Over the past couple of days, the performance of the gold and silver mining stocks deserves more attention than it is getting. As many of us argued, the collapse in mining stocks into late 2013 was nothing more than professional liquidation— meaning players who should have known better simply giving up and moving on to some other, hotter, investment. I’m sure many of these managers talked themselves into believing that gold and silver were heading far lower than in they in fact were, and I know that other asset managers had had enough of cost overruns and waste on the part of mining CEOs. Couple this with how loathed the mining shares were among gold and silver bullion investors (and I have the emails to prove it), and I felt you had all the ingredients for a great contrarian trade.
Without getting ahead of myself, and fully realizing how far these mining stocks still have to go just to break even with where they were last year, it looks to me as though mining stocks that were literally priced for oblivion are in fact coming back to life. Those same mining executives may just have learned some lessons regarding the ability of gold and silver to go down as well as up and will not make the same mistakes in terms of unrealistic acquisitions going forward.
At the same time, you have confirmation just this morning of how powerful Chinese gold demand is with the news that China surpassed India in terms of gold demand last year.

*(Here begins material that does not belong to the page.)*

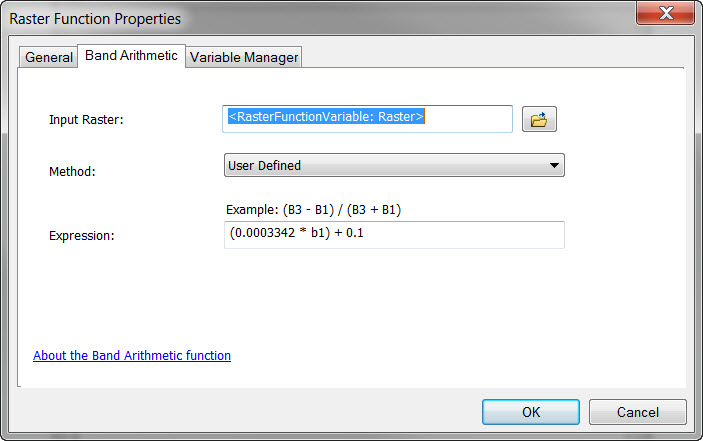This screenshot has width=703, height=441.
Task: Click the Input Raster text field
Action: point(367,118)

Anecdotally, the trend continues into 2014, as prices are just too low for Chinese gold buyers to resist. Meanwhile, many Western repositories, like the COMEX continue to report dwindling stocks of deliverable gold.

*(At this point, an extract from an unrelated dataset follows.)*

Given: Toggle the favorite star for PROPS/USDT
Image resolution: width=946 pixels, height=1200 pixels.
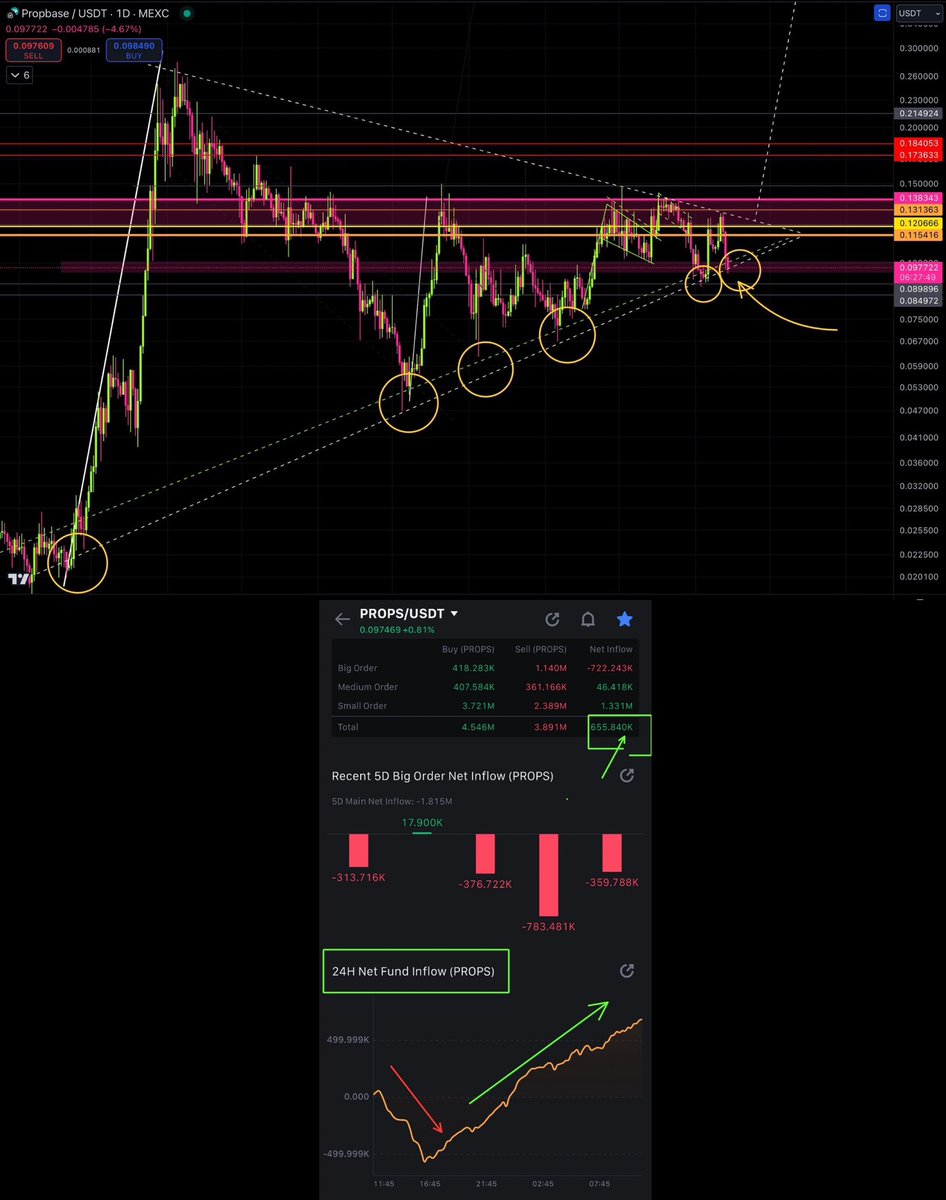Looking at the screenshot, I should point(625,619).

And what happens if the Indian government actually allows its citizens to buy gold again? While many have been burned buying into the hype of physical bullion shortages, if it is true that last year’s Chinese demand was not simply a one-off event, and if it is true that the Indians may get back in the game in terms of gold buying, I just don’t know where the gold is going to come from. Even as the gold and silver price can ignore physical demand for a while, they can’t do so forever.
The evidence keeps mounting that last year’s Wall Street induced precious metals crash was the real one-off event, and not the record amounts of gold imported into China, or its strong demand as money globally.